Damage caused by wireworms

Wireworms, the larval stage of click beetles, can seriously affect most farm crops. Potatoes, asparagus and vegetables are especially vulnerable to wireworm damage. In addition to plant destruction caused by feeding, wireworms also provide access to secondary fungal or bacterial infections, for example “dry-core” in potato crops.

The resulting yield drop in potato production can be up to 50%. However, a more significant aspect is the decline in crop quality, as traders usually reject potato batches if the percentage of damaged tubers exceeds 5%.

Wireworms are also important pests of sugar beet and cereals. Traces of larval feeding can be found especially on the underground parts of plants and their roots. However, signs of damage are also seen on the above-ground plant parts, near the soil surface. The main periods of feeding activity of wireworms are from April to mid-May, from the end of June to mid-July, and from mid-August to October. Adult insects feed on plant sap, pollen and nectar.

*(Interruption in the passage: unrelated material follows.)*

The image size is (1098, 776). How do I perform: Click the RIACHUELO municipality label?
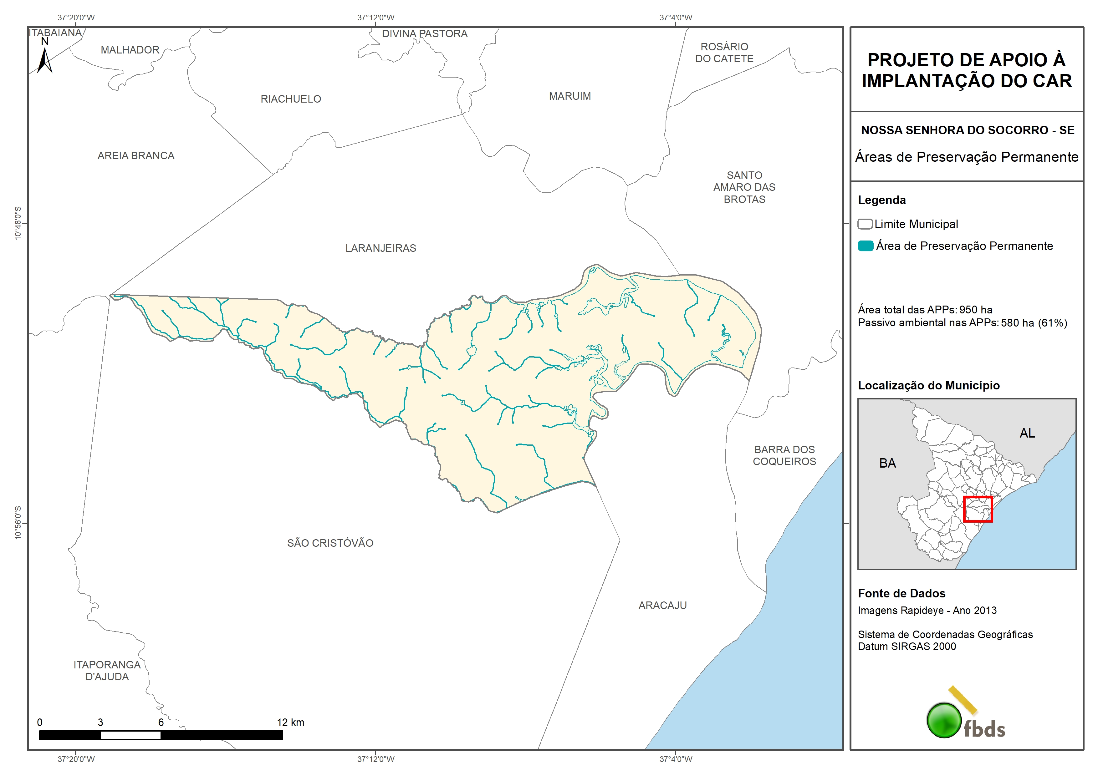pos(291,99)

Depending on the species, females lay from 80 to 300 eggs at a soil depth of 6 cm, between June and July. They prefer sites with a protective plant cover, such as perennial grass-clover leys, grassland, fallow land or weed-infested cereal crops. Larvae hatch about a month after the laying of eggs, in July/August. Depending on the weather conditions throughout the year, the entire lifecycle of wireworms ranges from 3 to 6 years.

Especially under conditions of persistent drought, larvae look for water-rich potatoes as food sources, and chew tunnels 2 to 4 mm wide.

Larvae are able to survive without food for up to a year. As they mature, the scale of damage increases. Larvae pupate in the last year of their larval state, in mid-summer, in soil layers located at different depths depending on the species. Beetles hatching a week or two later overwinter primarily in the ground. Starting in March, they become active again, and reproduce usually in May, less commonly in the summer.